How to stop drinking alcohol

Quit drinking alcohol

Quit drinking alcohol

Alcohol is one of the addictions that are very difficult to control or stop. To stop drinking alcohol needs a lot of determination and self-perseverance. No matter how difficult and obsessed you are with alcohol, you can still overcome the addiction and come out of it.

How to Stop Drinking Alcohol

Read: How to quit smoking naturally

  1. Write Your Quitting Reasons.

    Whatever your reasons are for trying to stop drinking alcohol you need to write them down carefully. Write all of these reasons out to build your motivation for quitting. Your top reasons for quitting could be that you always drink too much after having a single drink, you get in fights with your partner when you drink, and health reasons. These are great reasons to quit. Keep this list so you can look at it when you’re feeling tempted to drink.

  2. Set a Date That You Want to Stop Drinking.

    Setting a date means that you want to give yourself a target. This gives you a clear starting time to aim for. After you set a date, begin preparation to meet your target. Leave as many reminders as you have to. Circle the date on your calendar, set an alarm on your phone, and or leave post-its around your home.

  3. Take Baby Steps.

    Quitting alcohol may not be an automatic movement. You will need to take baby steps to achieve your aim especially if you are an addict. Begin with keeping your drinking limited to a few days or you might want to work your way up to quitting entirely. This is a personal choice for you. Remember that limiting your drinking to a few days doesn’t mean you can go crazy and binge on those days. This is just as harmful as drinking throughout the week.

  4. Consult Your Doctor.

    See your doctor for a health checkup before quitting. At your appointment, be honest with your doctor about how much you really drink. Your doctor needs that information to judge your overall health and recommend the best strategies to reach your goal. In some cases, your doctor might prescribe medication to help reduce your alcohol cravings. This is usually only for heavy drinkers. If you’ve been an alcoholic for several years, your doctor might recommend going through a professional detox program. This is because alcohol withdrawal could be dangerous for heavy drinkers.

  5. Get Rid of Alcohol Environment and Company.

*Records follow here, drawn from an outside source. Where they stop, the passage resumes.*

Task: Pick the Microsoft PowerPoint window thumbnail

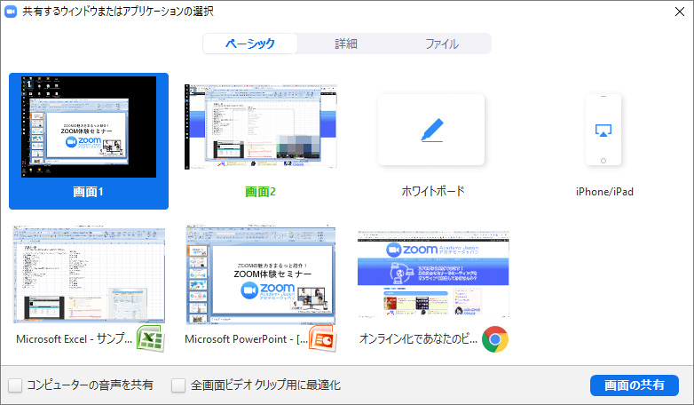Action: tap(261, 273)
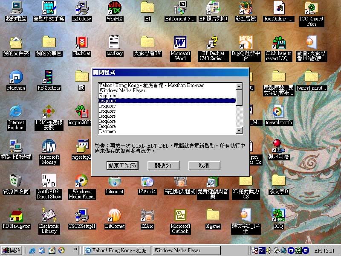341x256 pixels.
Task: Click the task list scrollbar thumb
Action: [239, 97]

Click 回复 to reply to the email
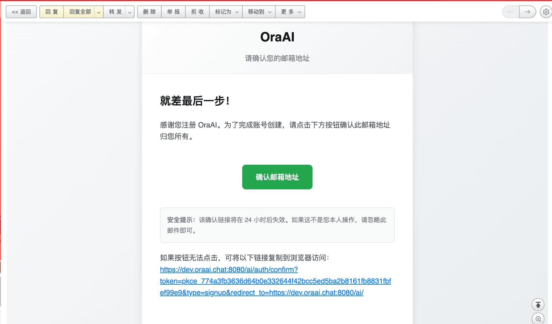51,12
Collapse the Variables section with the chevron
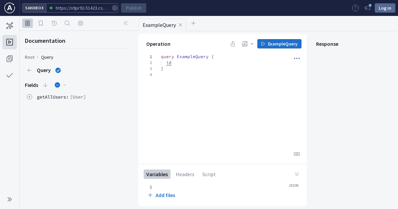Image resolution: width=398 pixels, height=209 pixels. coord(297,174)
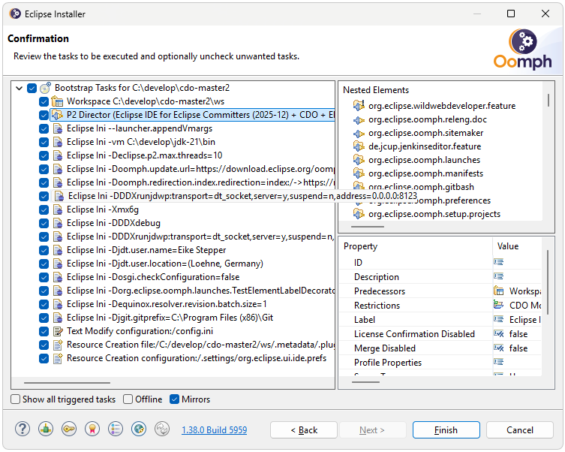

    Remove all the alcohol from your home and avoid friends and company that make you drink alcohol. If you usually keep alcohol in your home, then you’ll feel a stronger temptation to drink. You’ll be much more successful if you get rid of everything. If you have roommates or partners in your home, ask for their cooperation. At the very least, have them hide or lock up their alcohol so you can’t get it. Identify the triggers that make you want to drink and do your best to avoid them. Common triggers include stress, being around alcohol, festive events like birthdays, or even a certain time of day.

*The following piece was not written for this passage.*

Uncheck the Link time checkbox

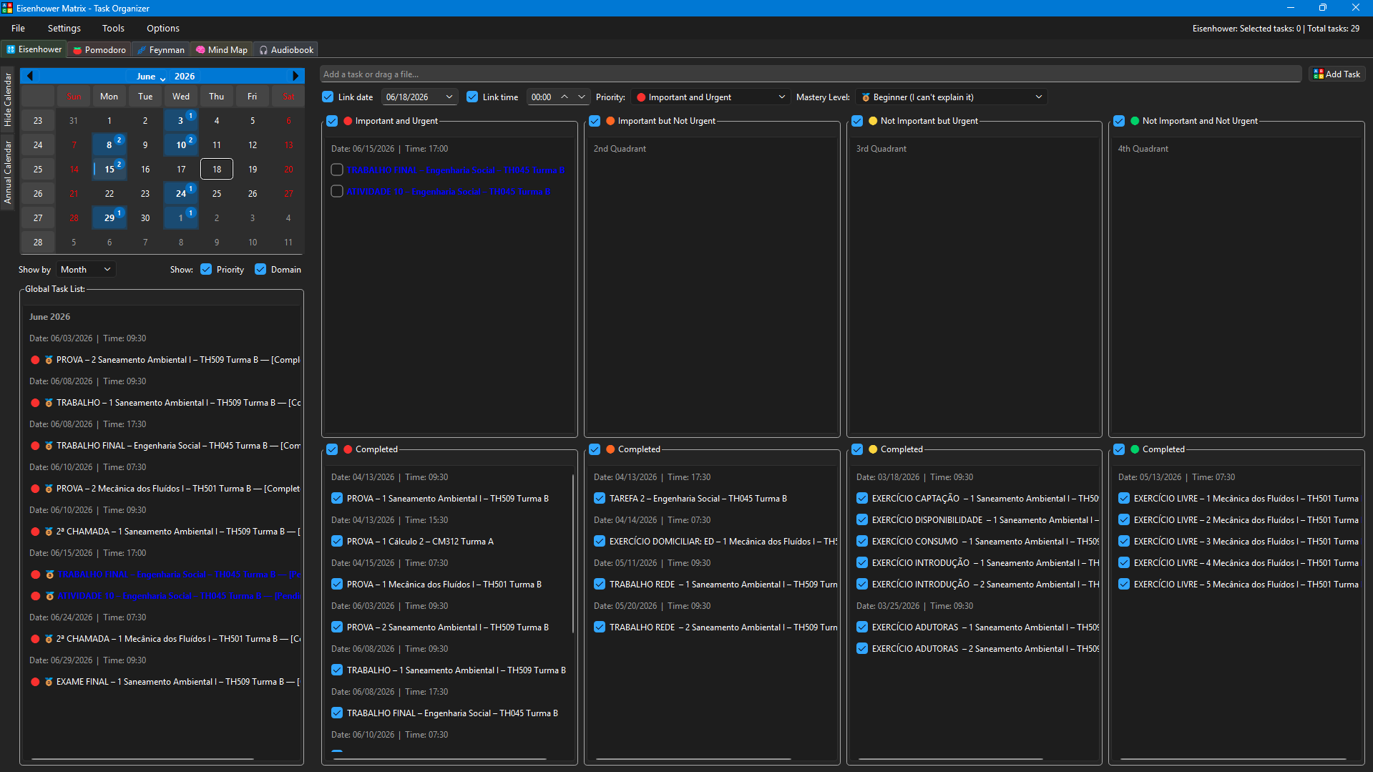[x=472, y=97]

  6. Get a Distraction and Get Busy.Try to stay active to forget about temptations and urges to control your cravings. Urges are much worse when you have nothing to do, so stay as busy as up you can. Schedule out your days with chores, work, errands, and healthy habits like exercise to keep your mind off alcohol. Activities like meditation and exercise have a good success rate for helping suppress cravings. Try doing one of these activities when you feel like drinking. You could tell yourself that every time you have a craving, you’ll go for a walk, do some cleaning or talk to someone you can trust.
  7. Join a Support Group.

    These groups are designed to help people just like you and provide an outlet for support. Join a local support group and attend meetings to talk with other people like yourself. You’ll feel much less alone when you’re part of a community.

  8. Treatment and Detox.

    You may need treatment and detox to help you in your journey to stop alcohol especially if you are a heavy drinker. You might go through withdrawal symptoms if you’ve been a heavy drinker for a long time. In this case, it’s much safer to go through a professional detox program at a treatment center. This way, you can get yourself through the withdrawal period with fewer complications than if you tried it at home. Ask your doctor for a recommendation on the best treatment center for you.  After detox, you may experience some common withdrawal symptoms like sweating, shaking, rapid heartbeat, agitation or restlessness, nausea and vomiting, and insomnia. In rarer cases, withdrawal can cause seizures or hallucinations. Get emergency medical help if this happens.